GIVEN N, find all pairs of 0 < j < i ≤ n such that i + j is prime

eg for N=6:

i j i+j
2 1 3
3 2 5
4 1 5
  (flatmap
   (lambda (i)
     (map
      (lambda (j) (list i j))
      (enum-interval 1 (-1+ i))))
   (enum-interval 1 n))

  (filter
   (lambda (p)
     (prime? (+ (car p) (cadr p))))
   (flatmap ...))

  (define (prime-sum-pairs n)
    (map
     (lambda (p)
       (list (car p)
	     (cadr p)
	     (+ (car p) (cadr p))))
     (filter ...)))

there is a lot of power in flatmaps of flatmaps of maps etc … this is how you can do nested-loop type shit

writing flatmaps of flatmaps … is not fun, so we have the syntactic sugar 'collect'

  (define (prime-sum-pairs n)
    (collect
     (list i j (+ i j))
     ((i (enum-interval 1 n))
      (j (enum-interval 1 (-1+ i))))
     (prime? (+ i j)))

we can solve the 8 queens problem

(safe? row col rest-of-positions) ;; is it safe to put a queen here?

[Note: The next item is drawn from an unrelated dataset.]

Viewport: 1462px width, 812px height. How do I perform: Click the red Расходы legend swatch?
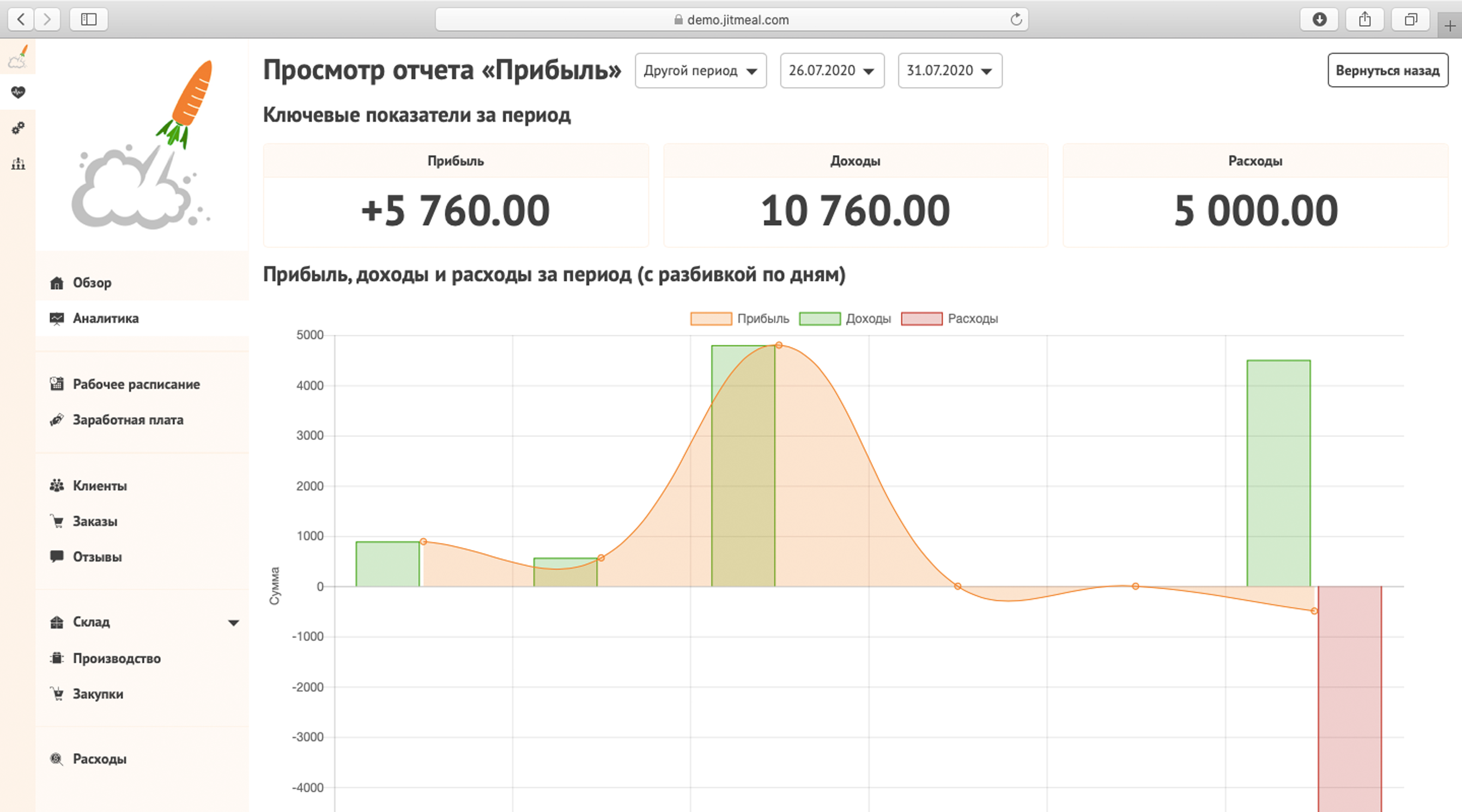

the traditional way to solve this is with a method called backtracking

walk up and down the tree, but this is "too concerned with time"

  (define (queens size)
    (define (fill-cols k)
      (if
       (= k 0)
       (singleton empty-board)
       (collect (adjoin-position try-row
				 k
				 rest-queens)
		((rest-queens (fill-cols (-1+ k)))
		 (try-row (enum-interval 1 size)))
		(safe? try-row k rest-queens)
		 )))
    (fill-cols size))

every time harry says "fill-cols" i hear "phil collins" lol

–> break

the weakness of "traditional" lookin programs (sans the streams) is that they are "mixed up" – the filtering and enumerating and collecting is all intertwined.

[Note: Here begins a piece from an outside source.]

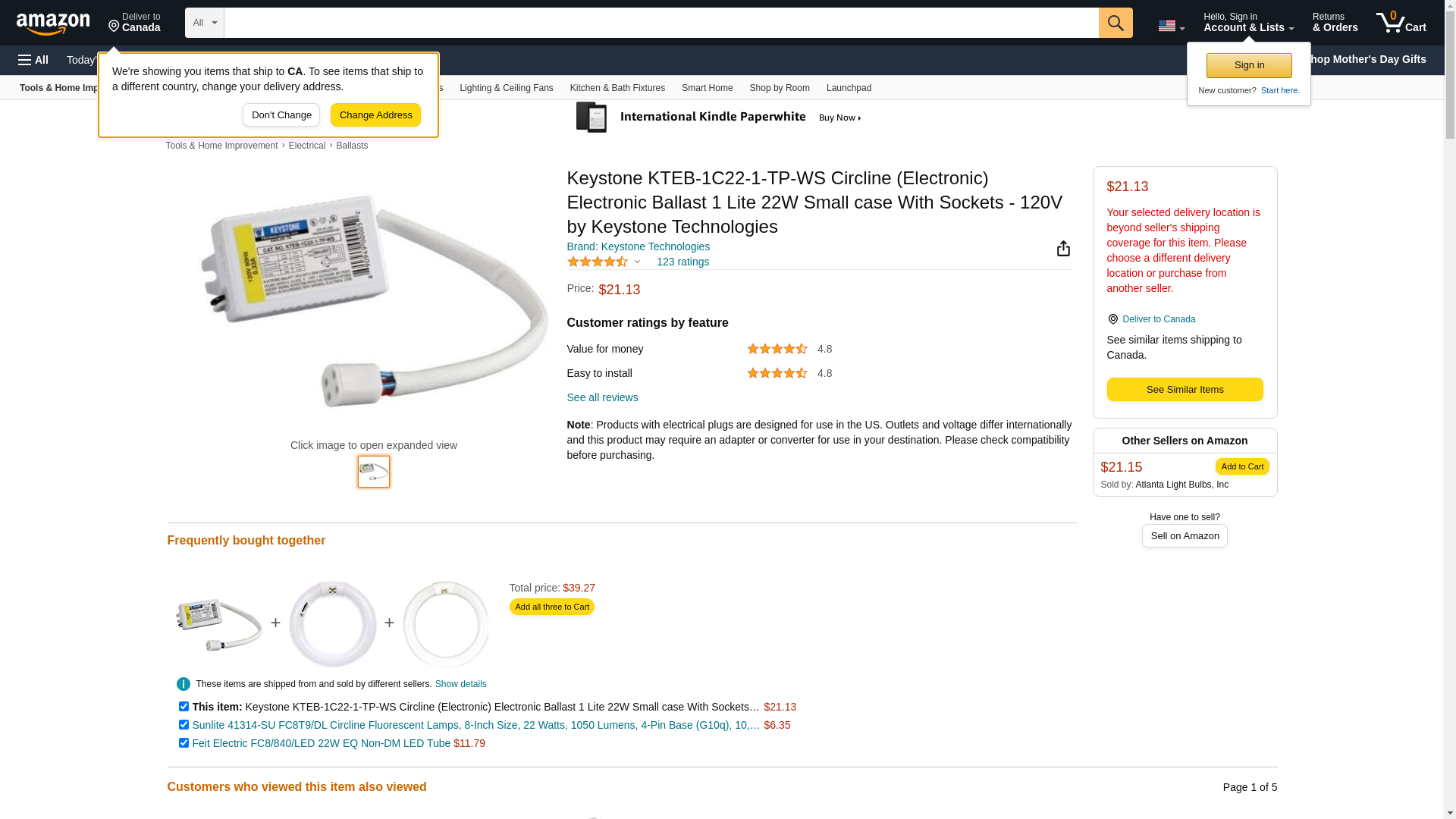Open the search category 'All' dropdown
The image size is (1456, 819).
point(204,23)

this exact feature is also it's strength in efficiency.

we can have our cake and eat it too, by using these streams and giving them the efficiency of traditional techniques. this power comes from the fact that streams are not lists.

there's a lot of tuggin goin on lol

we need to implement on "on demand" data structure (like a python generator)

cons-stream
head
tail
(cons-stream x y)

is an abbreviation for

(cons x (delay y))

, a promise

(head s) --> (car s)
(tail s) --> (force (cdr s))

force calls in the promise

(delay exp)

is an abbreviation for

(λ () exp)
(force p)

is just

(p)

delay decouples the apparent order of events from the real order in the machine

(define (delay ex)
  (memo-proc
     (λ () ex)))

memo-proc saves previous computations

this great power comes from the lack of distinction between data and procedures. we've written data structures that are rather like procedures. that's what streams are.